A restore with Time Machine, did temporarily solved the problem, but it picked back up within a couple days.

I can't take my computer for repairs, and I can't call Apple support as my computer is beyond warranty.

Is there anything else I can do for this?


----------



## m00k (Jul 20, 2005)

That 15 second power cord thing is what usually fixes the problem, so that's pretty weird. This is a wild guess, but maybe turn off the iMac, remove the power chord, then press and hold the power button just in case there's some electricity lingering in there. I once accidentally hit the power button on my NES 10 years after last playing it and it turned on for a second. So maybe there's some power still in there that isn't allowing the System Management Control to reset.


----------



## Keawolf (Dec 4, 2010)

Unfortunately, no matter what I try to do with turning it off, removing the power cord, and pressing the button, it still never fixes the problem. I've left it without power for an hour, plugged it back in, waited another hour, boot it up, and still has the fan running full speed.

I fixed the problem for a few days be using Time Machine, but just for a few days and its back to the full speed fan.
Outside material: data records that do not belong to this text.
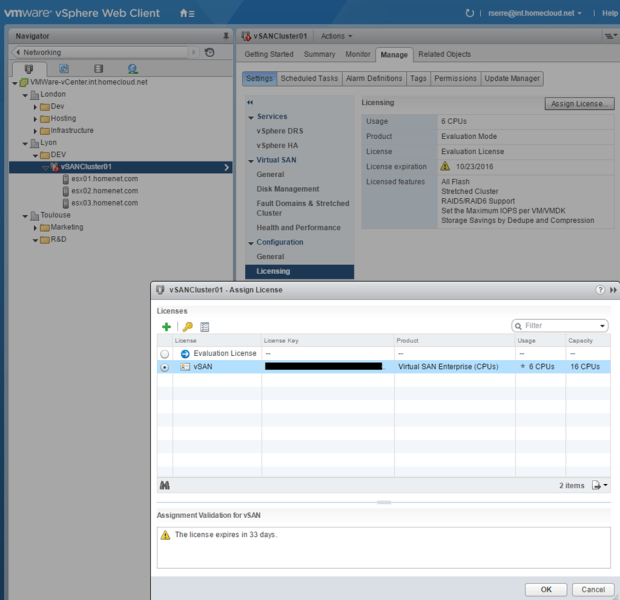The image size is (620, 600).
Task: Switch to the Monitor tab
Action: coord(358,54)
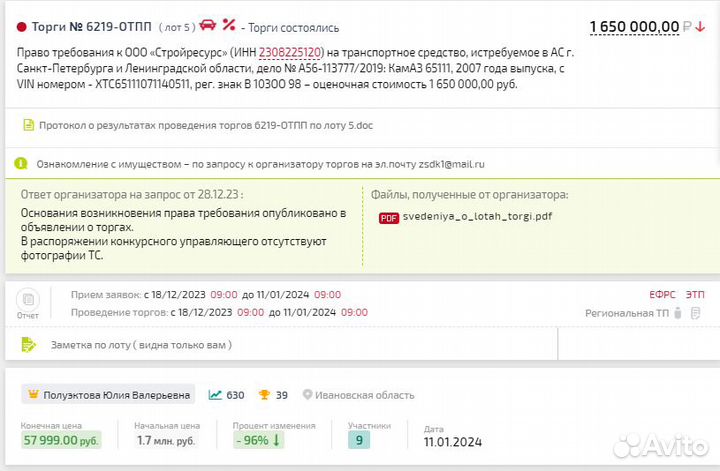Click the red price-drop arrow by 1 650 000,00
Screen dimensions: 720x471
click(700, 26)
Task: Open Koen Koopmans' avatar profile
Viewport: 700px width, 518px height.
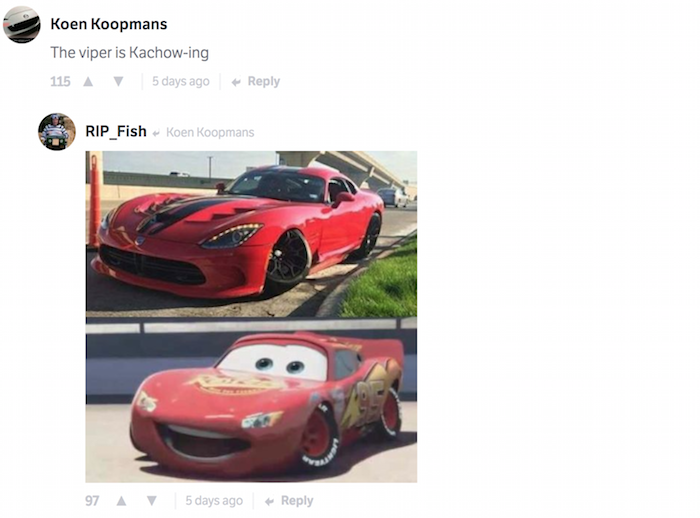Action: tap(22, 25)
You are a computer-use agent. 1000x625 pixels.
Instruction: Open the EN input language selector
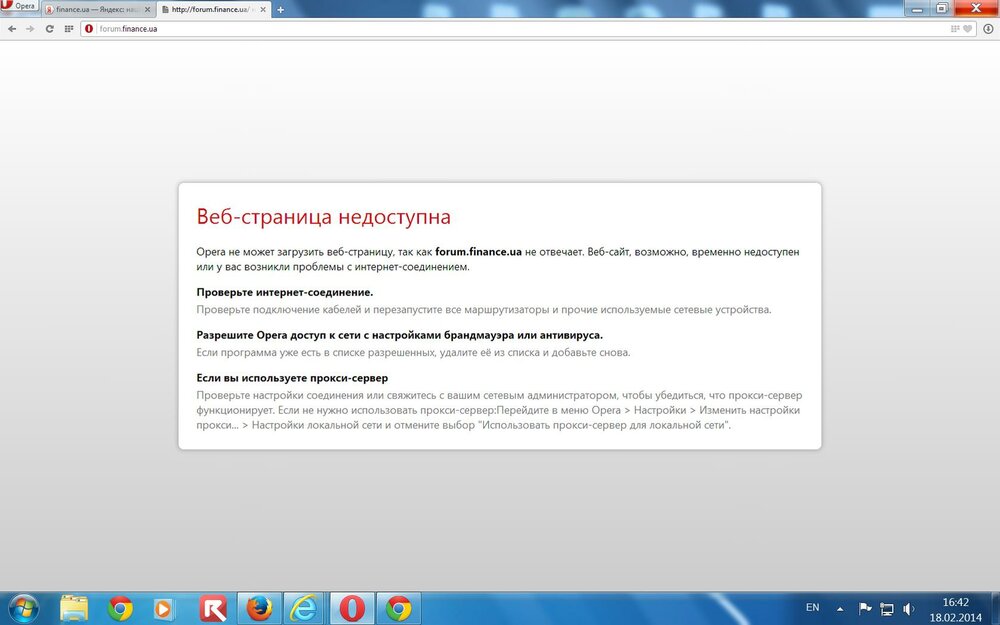coord(812,607)
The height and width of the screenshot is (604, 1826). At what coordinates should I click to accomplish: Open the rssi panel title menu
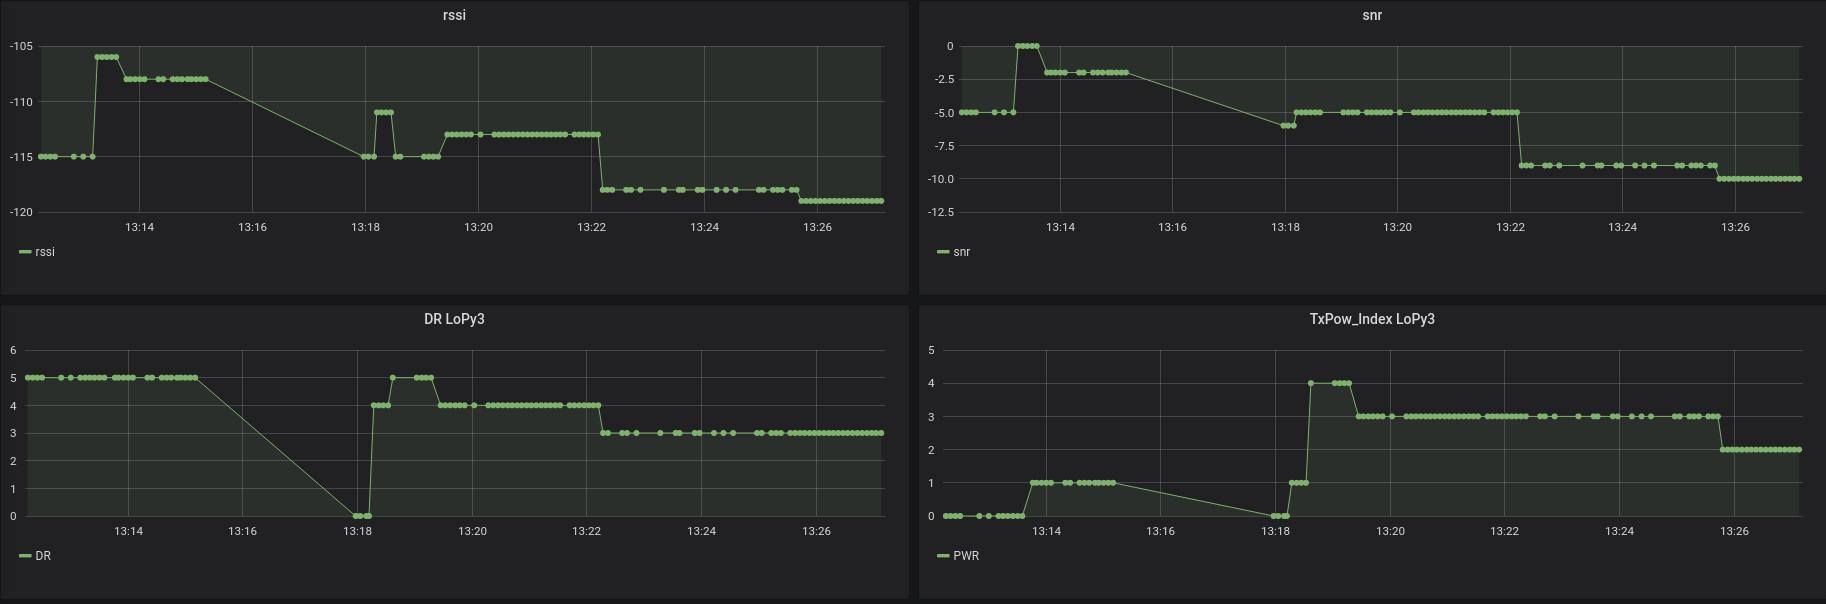[x=454, y=15]
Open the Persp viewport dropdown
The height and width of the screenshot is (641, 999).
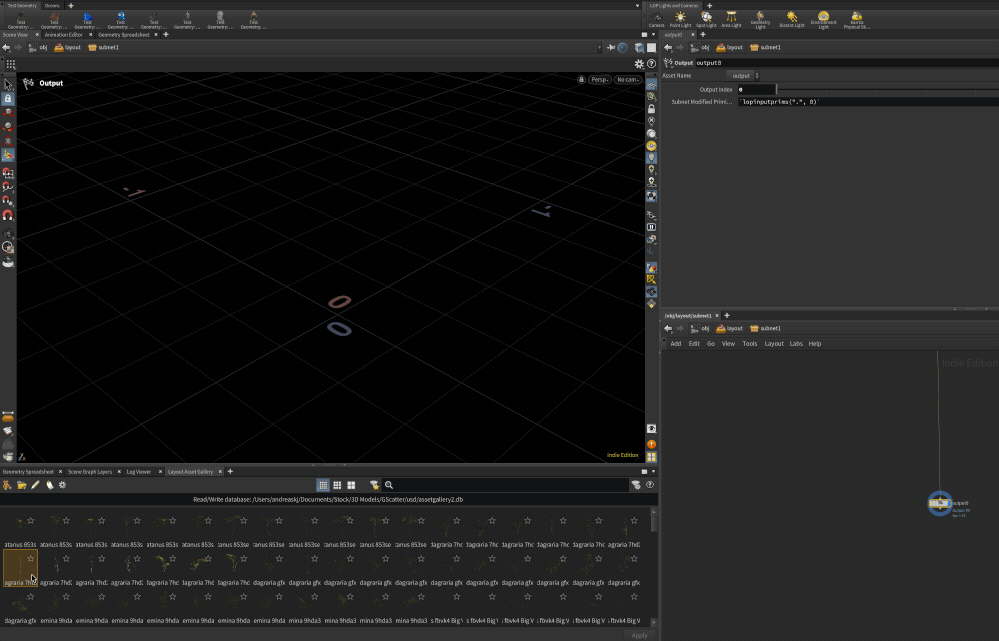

My only thought now is that my computer might have moisture inside it, because sometimes, after the fan runs for a good hour or so, I can reboot the computer, and then fan will have stopped.

The area I live in is between a beach, and a rain forest. Everything gets very damp.


----------



## Headrush (Feb 9, 2005)

If you know your Mac temps are OK, maybe try manipulating it with iMac Fan Control. http://www.derman.com/iMac-Fan-Control


----------



## m00k (Jul 20, 2005)

Have you ever upgraded the hard drive? I just found out that recent iMacs go haywire if you try to upgrade without going through Apple....


----------



## Headrush (Feb 9, 2005)

m00k said:


> Have you ever upgraded the hard drive? I just found out that recent iMacs go haywire if you try to upgrade without going through Apple....


Yes my 2007 iMac.

The 2011 iMacs can't be just swapped with a standard HD any longer. Apple has modified the SATA power connector to include temperature monitoring feature and replacing the HD with a standard will cause the fans to run full speed. The iMac would also fail the Apple Hardware Test.

This shouldn't be a problem for your iMac though, didn't you say it was running fine for years?


----------



## m00k (Jul 20, 2005)

I heard that as far back as 09 models, there's some sort of firmware only found on Apple-supplied drives. Not having that firmware makes fans go nuts.


----------



## Headrush (Feb 9, 2005)

m00k said:


> I heard that as far back as 09 models, there's some sort of firmware only found on Apple-supplied drives. Not having that firmware makes fans go nuts.


Depends on whether yours is an early or late 2009 model.

This might help: http://www.amfiteatar.org/content/view/155/57/lang,en/

Seems using a WD hard drive works on newer models. (late 2009+)


----------